Earlier this month Sky News launched a competition offering £10,000 in prize money for developers to come up with new and novel uses of its RSS feeds.
Text, images and video are all covered in RSS and hoping for a innovative use of its feeds the news provider has put no limit on what developers can potentially come up with.
The competition closes this Friday and those with the best ideas will be asked to attend a ‘Dragons’ Den-style Judgment Day at the Sky News studios on Thursday 20th December.’

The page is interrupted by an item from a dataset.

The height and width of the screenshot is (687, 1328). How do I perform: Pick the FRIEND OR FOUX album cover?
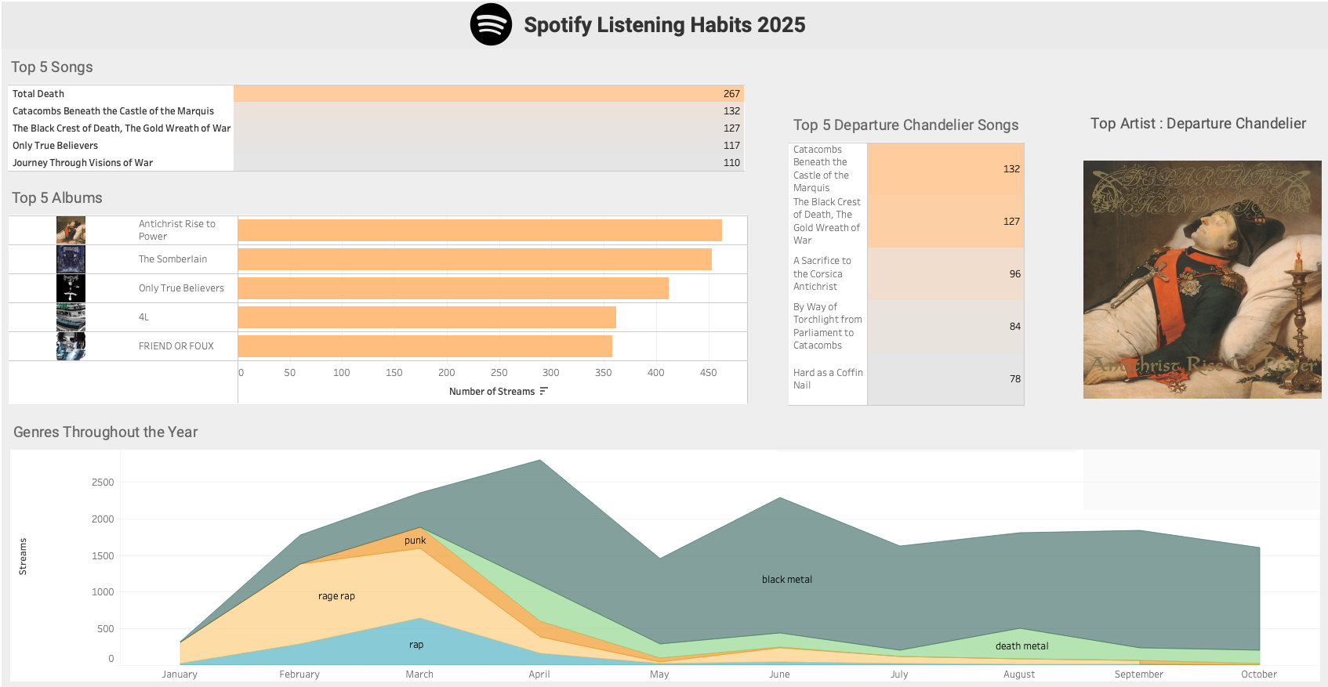(x=71, y=346)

According to the terms and conditions of the competition:
“Sky will select approximately ten contributions whose applications show the most potential, from the points of view of design, usability, innovation and originality, to be deployed into a live environment, and could most successfully distribute Sky News content via new methods, web or otherwise.”
Aside from reward of actually developing a useful application for these feeds, Sky News plans to give at least £1,000 to the winner and at least £200 to each finalist.

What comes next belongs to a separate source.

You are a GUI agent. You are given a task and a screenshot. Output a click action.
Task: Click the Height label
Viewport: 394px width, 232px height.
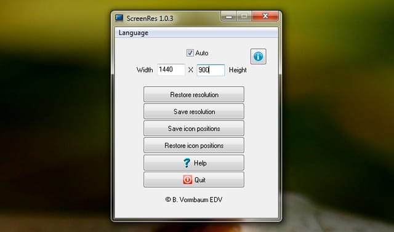[238, 70]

However, in return Sky News will take quite a bit:
“Sky will keep details of, and retain a licence to use the Contribution of each Finalist, whether or not that Finalist is selected to be the Winner or a Runner-Up. Sky will require each Finalist, and, if a Finalist is under 18, a parent or guardian, to sign a separate agreement confirming Sky’s rights to use the Contribution.
3.2 All Finalists agree that the copyright (if any) and all other rights, title and interest, in and in respect of their Contribution, will be licensed by the Finalist to Sky as follows:
(a) Sky shall have an exclusive royalty free worldwide license in all media in the Finalist’s Contribution for a period of 3 months from the date of the submission of the Contribution by the Finalist;
(b) after that 3 month period, Sky shall have a non-exclusive royalty free worldwide license in perpetuity in all media in the Finalist’s Contribution.

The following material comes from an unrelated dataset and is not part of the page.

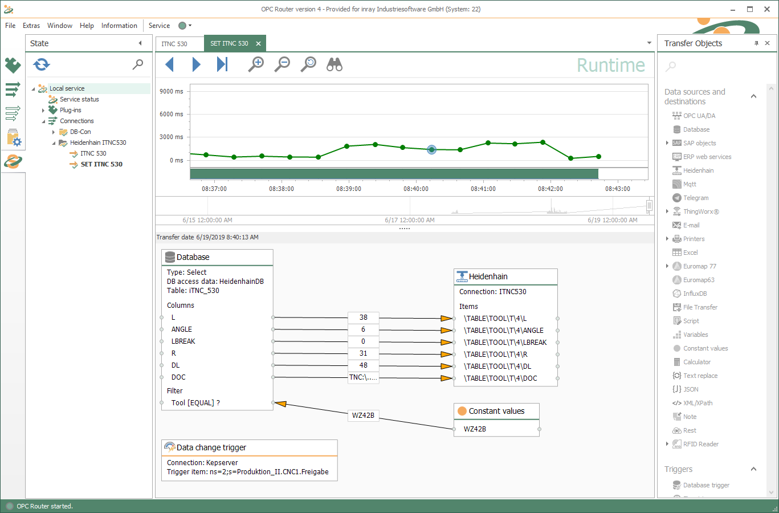Click the highlighted data point on chart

All Finalists must agree that no payment (other than Prizes where awarded) shall be due to them nor shall they make a claim for any further payment against Sky or its licensees or assigns in respect of the license of such rights.”
Nothing particularly new in this, the approach is fairly typical of other commercial/creative competitions, Channel 4 is pretty much setting the same conditions for its own RSS widget competition.
So the position is a news company owned by a billionaire is asking for someone else to design it a cutting edge technological development, for it to use for free, forever.
But Dragon’s Den is all about entrepreneurs striking deals to make long-term money with their ideas, isn’t it?
Has Sky not missed a trick to apply the ethos of the competition to the prize?
If it really wants to be seen as a cutting edge company could Sky News have experimented with a little ad-share from traffic to the site from these new applications (if it’s possible to work this out)?
The same with Channel 4?
Collaborative production is the founding ethos of social media – YouTube and Flickr are nothing without their communities.
Similarly Facebook, for which the technological contributions of its members and partners is paramount. But at the moment, on the whole it’s done for free.
So why not also share about the cash created by these partnerships? After all, if you had a bit of video Sky News wanted, they would pay you for it. Why not for the delivery mechanism too?